- _Task directions_
In the entries that follow, find every line containing "link" and copy it.

--------

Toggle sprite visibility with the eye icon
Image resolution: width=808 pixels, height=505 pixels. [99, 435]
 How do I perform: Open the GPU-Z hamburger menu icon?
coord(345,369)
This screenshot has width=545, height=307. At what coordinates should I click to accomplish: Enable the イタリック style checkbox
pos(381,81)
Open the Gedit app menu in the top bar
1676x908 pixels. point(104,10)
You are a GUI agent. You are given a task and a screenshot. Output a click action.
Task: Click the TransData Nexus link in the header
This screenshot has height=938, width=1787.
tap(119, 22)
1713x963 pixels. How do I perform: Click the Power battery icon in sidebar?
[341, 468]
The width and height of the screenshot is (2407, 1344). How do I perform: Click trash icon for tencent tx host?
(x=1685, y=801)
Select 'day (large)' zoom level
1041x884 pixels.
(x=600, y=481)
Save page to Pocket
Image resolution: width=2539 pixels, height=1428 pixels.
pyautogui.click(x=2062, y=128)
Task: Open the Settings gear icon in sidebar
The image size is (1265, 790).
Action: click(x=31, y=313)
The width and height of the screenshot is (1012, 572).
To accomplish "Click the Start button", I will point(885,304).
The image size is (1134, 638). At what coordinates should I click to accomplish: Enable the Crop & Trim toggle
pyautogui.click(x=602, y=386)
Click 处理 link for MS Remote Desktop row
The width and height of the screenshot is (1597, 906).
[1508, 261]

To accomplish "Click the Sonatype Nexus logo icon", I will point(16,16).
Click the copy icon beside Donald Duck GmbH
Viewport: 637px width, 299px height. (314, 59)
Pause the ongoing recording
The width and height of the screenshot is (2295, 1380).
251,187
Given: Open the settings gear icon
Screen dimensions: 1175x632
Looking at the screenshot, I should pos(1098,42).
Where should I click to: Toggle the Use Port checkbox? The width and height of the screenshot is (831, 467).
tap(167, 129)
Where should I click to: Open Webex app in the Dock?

--------

- _Exercise answer_
Task: Click the TransData Nexus link in the header
Click 处理 link for MS Remote Desktop row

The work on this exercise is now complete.